Collected data
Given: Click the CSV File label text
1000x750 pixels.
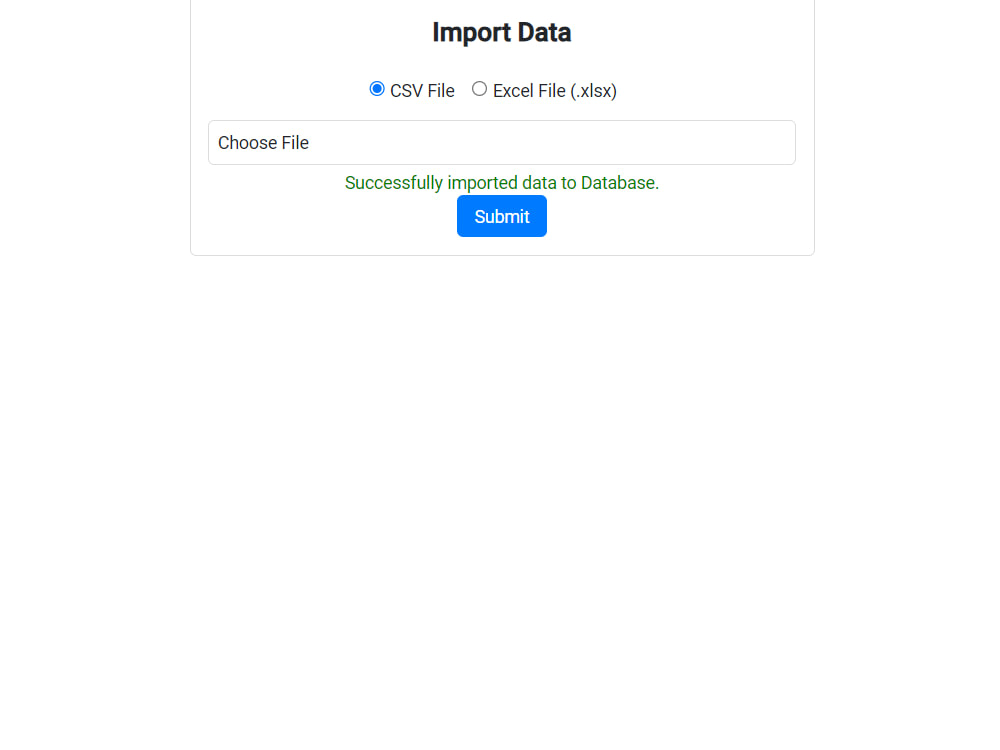Looking at the screenshot, I should [421, 90].
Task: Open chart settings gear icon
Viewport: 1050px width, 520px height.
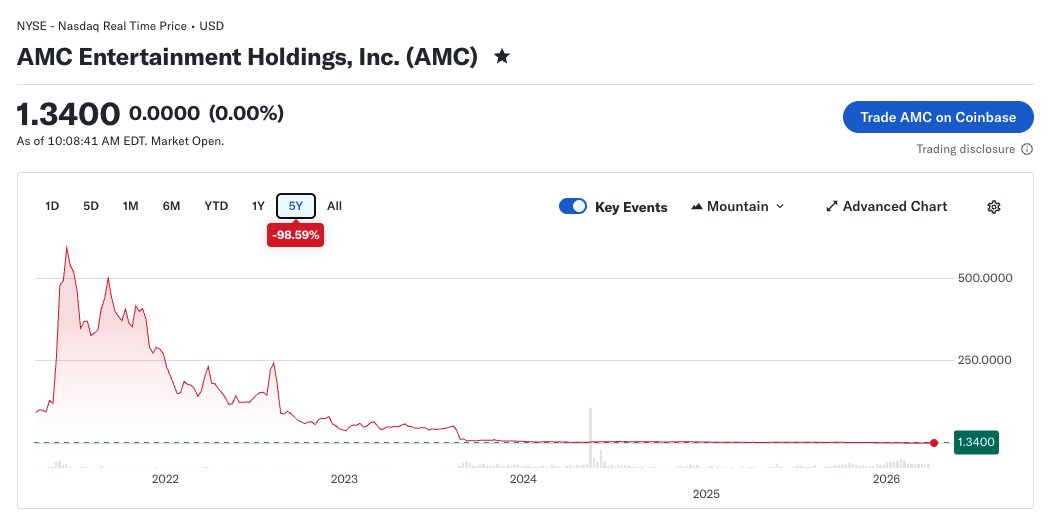Action: pyautogui.click(x=993, y=207)
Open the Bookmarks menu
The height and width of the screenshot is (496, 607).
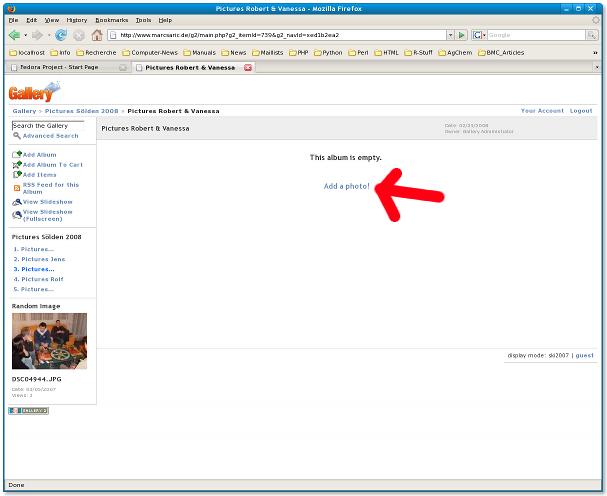click(x=111, y=20)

## Activity
Each line that includes the string "Open" should be copied from the data.

## Response for this exercise
Task: Open chart settings gear icon
Open the Bookmarks menu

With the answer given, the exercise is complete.